Wednesday, January 15, 2020

Well-Read Black Girl edited by Glory Edim

I write a lot. I write for my job - endless lectures, syllabuses, assignments in which the directions have to be crystal clear, emails to students, co-workers, and administrators, I write in a daily journal every night, and I write in this blog space that makes it seem like it's 2007 all over again. I write primarily for communication at my job. I write primarily as a record of my own life in my journal. I write here mostly to keep track of the books I read and how proud I am of my dog. 

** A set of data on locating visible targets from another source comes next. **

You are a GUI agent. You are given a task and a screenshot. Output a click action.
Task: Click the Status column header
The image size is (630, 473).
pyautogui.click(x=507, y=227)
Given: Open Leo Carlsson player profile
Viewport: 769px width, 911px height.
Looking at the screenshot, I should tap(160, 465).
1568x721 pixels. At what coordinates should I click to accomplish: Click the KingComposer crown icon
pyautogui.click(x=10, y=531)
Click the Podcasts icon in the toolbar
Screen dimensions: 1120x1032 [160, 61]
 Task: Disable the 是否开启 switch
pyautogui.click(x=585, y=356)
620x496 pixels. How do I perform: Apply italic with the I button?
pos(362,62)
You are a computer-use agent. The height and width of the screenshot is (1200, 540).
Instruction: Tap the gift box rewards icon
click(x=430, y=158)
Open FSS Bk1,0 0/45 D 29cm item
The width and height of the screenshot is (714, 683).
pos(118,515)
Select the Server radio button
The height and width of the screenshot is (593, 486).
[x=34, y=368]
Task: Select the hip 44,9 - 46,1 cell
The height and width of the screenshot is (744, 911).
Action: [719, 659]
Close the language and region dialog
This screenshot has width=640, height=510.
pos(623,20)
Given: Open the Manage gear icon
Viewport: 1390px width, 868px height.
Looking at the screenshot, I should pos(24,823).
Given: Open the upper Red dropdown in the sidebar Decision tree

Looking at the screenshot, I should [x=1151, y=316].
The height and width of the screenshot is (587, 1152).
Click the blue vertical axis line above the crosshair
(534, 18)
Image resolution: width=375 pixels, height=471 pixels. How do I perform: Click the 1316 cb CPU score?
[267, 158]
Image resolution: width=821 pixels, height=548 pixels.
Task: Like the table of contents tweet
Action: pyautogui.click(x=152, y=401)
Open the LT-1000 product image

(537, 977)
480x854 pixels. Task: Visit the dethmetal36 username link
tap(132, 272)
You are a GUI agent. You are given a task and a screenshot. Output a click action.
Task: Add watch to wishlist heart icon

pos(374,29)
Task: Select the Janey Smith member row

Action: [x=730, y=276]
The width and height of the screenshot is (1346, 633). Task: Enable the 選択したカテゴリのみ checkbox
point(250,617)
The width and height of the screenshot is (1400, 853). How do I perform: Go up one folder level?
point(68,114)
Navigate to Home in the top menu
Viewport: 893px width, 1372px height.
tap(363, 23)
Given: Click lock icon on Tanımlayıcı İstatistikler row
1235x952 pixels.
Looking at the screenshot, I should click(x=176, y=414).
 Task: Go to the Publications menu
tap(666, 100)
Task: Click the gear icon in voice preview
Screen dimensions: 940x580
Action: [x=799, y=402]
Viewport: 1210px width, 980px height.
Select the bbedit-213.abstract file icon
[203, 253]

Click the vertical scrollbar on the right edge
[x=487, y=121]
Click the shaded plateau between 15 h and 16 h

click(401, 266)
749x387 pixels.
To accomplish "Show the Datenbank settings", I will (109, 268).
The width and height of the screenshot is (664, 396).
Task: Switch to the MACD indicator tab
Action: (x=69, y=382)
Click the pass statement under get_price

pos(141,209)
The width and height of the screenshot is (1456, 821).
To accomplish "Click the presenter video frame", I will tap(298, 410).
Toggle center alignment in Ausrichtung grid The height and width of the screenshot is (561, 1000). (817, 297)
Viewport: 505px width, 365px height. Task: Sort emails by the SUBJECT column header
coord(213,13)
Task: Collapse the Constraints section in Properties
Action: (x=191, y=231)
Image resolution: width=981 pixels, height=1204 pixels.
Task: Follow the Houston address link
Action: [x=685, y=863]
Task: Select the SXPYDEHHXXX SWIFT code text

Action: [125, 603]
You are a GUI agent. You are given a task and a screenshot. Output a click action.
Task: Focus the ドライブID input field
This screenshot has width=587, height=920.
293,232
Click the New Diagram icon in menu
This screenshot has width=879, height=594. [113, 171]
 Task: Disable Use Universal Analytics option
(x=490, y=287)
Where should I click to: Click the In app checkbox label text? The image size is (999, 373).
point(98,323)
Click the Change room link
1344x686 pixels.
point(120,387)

But I'm not a writer. I don't feel like part of me is missing when I accidentally forget to write in my journal at night. I don't go around thinking original thoughts that I just have to have written down.  Words don't eke out of my fingertips onto the page, as if a magical fairy has entered my body.

No, I'm a reader.  I read the way other people watch television. I don't just sit down on the couch and randomly flip on the television. I sit down on the couch and reach for my book (and, if I can, the cat - it's so much cozier to read when you have a cat on your legs, isn't it?).  I think about "my" books all the time. I talk about them all the time.

When I first looked at Well-Read Black Girl, I assumed that this would be like eating my vegetables. I'd read about how this collection of black female authors struggled as children and I'd get my dose of white guilt and that would be that. But I was so wrong. Because these aren't the stories of systematic oppression and racism, these are stories about readers.  Sure, some of these women suffered serious injustices and they write about those injustices, but they write about them in the service of telling you how they played a role in the development of their identities as readers.  So even though I was a white girl growing up in a rural area in the northern United States, I felt seen in this book. Their stories weren't my story, of course, but their stories were stories of characters who resonated (one of them cited Francie in A Tree Grows in Brooklyn and I squealed so loudly my husband and the dog came to check on me), of places that spoke to them, and of being able to, if only for those hours while reading the pages, visit places more adventurous, safer, or more magical than the world in which you lived.

I read these books and learned so much about the importance of Toni Morrison and James Baldwin within black culture. I learned how much harder it is to be a black nerd than a white nerd (the scant list of sci-fi/fantasy books by black women authors was sad). I learned that we are all united in the hunt for that one book that leaves that lasting impression. 

The book also has a list of all the books mentioned in the book. I'm going to use that list as a rough sort of Introduction into Black Literature for myself over the coming books. So don't be surprised if all of a sudden I'm reading Octavia Butler and Toni Morrison and starting to spout off about how I just don't have time to read all these amazing books!